Her first language is Schadenfreude
The only thing worse than fair-weather friends are those who seem to perk up only when things are looking miserable — for you, that is. Look, sometimes we all feel pangs of jealousy, but true friends know that life is not a zero-sum game. If a friend treats your failure as a big, fat present to unwrap, then this is not a party you want to attend.
She sees every day at work as an episode of ‘Survivor’
Having an office buddy can make any job a whole lot more fun. But when your supposed teammate approaches work as a competition, watch out. If you outperform her — even if you’ve clinked innumerable after-work drinks — and she responds by trying to derail you (oh, did I forget to invite you to that meeting?), it’s time to find a new Ann Perkins to your Leslie Knope.
The love and support only flows in one direction
And you’ll never guess which way it runs. Just like in a marriage, there are times when one person needs more TLC than the other. But in the long run, it should (more or less) even out. Remember that time you got promoted and she was so busy monologuing about whether to get bangs that she forgot to congratulate you? We promise you she didn’t.

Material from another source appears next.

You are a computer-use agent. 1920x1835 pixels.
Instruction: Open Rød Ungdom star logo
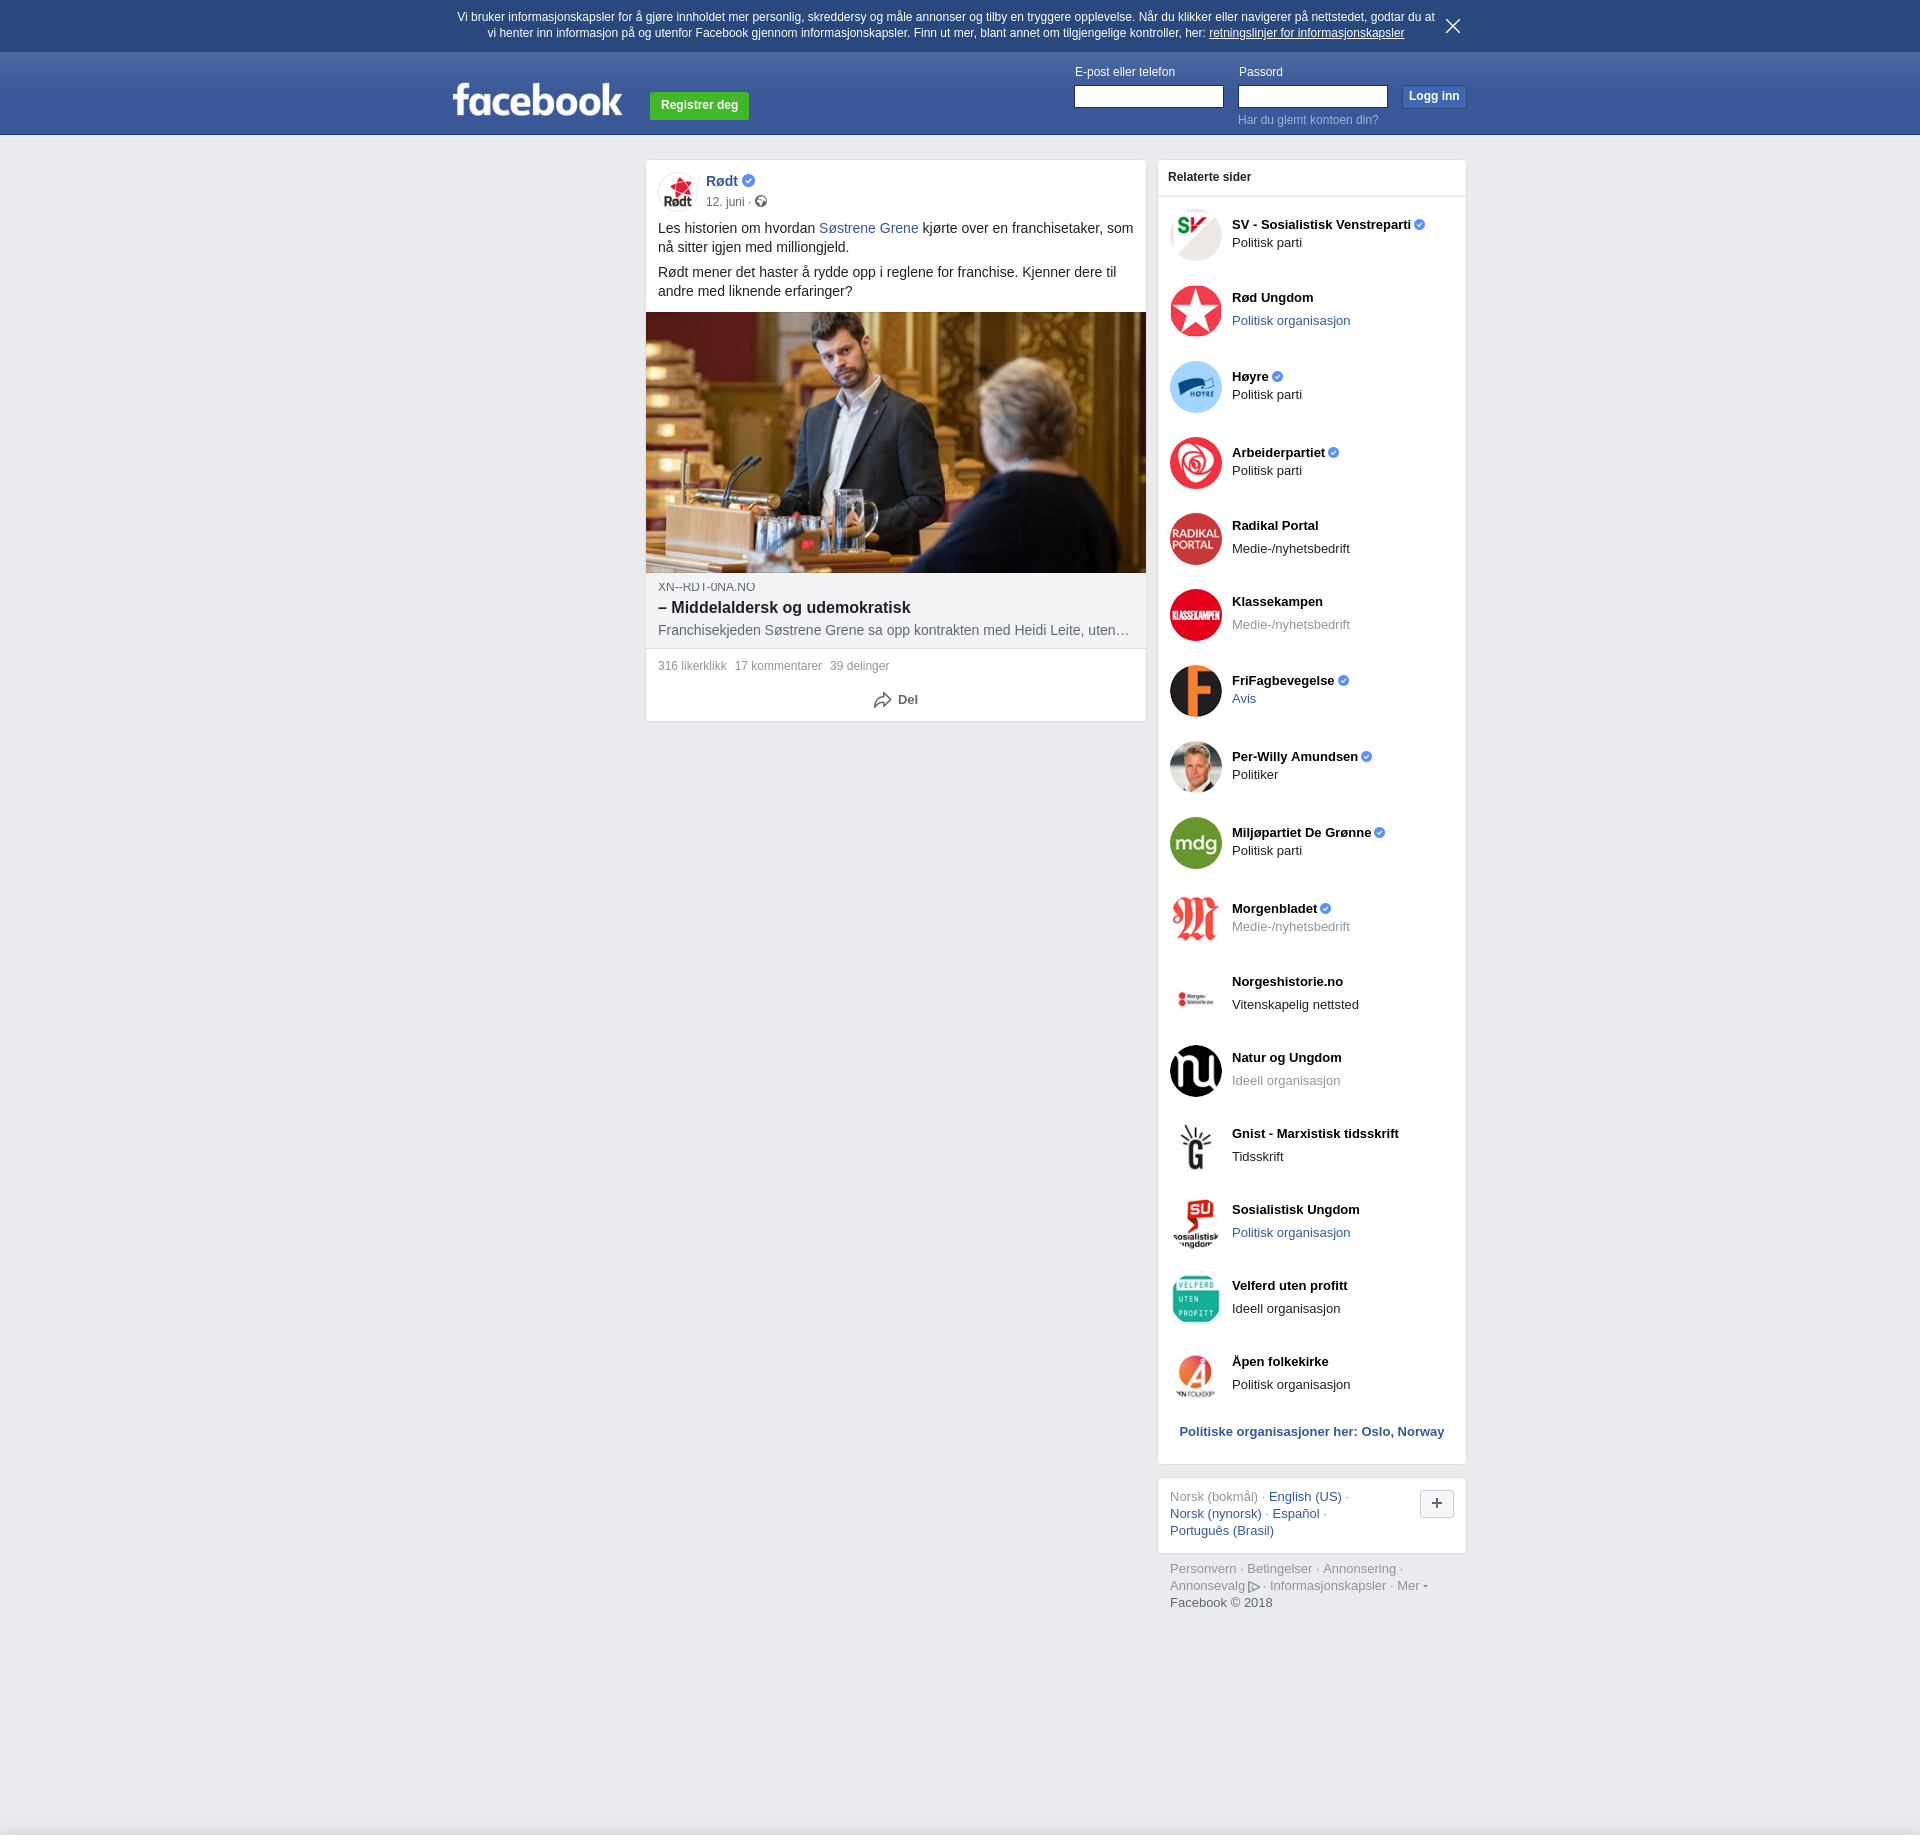click(1195, 311)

Any time you (really) need her, she pulls a Houdini
Your babysitter canceled on your anniversary and you need a last-minute sub? Sorry, she’s got a Pilates class to get to. You came down with a 24-hour bug and can’t get off the bathroom floor to pick up a birthday cake? She “didn’t get the message until too late.” When the going gets tough, the tough don’t ghost faster than a millennial on Tinder. If she never says yes to a series of small favors or pulls a complete disappearing act during a real-life crisis, you have full permission to write her off. When it comes to friendship, showing up is everything.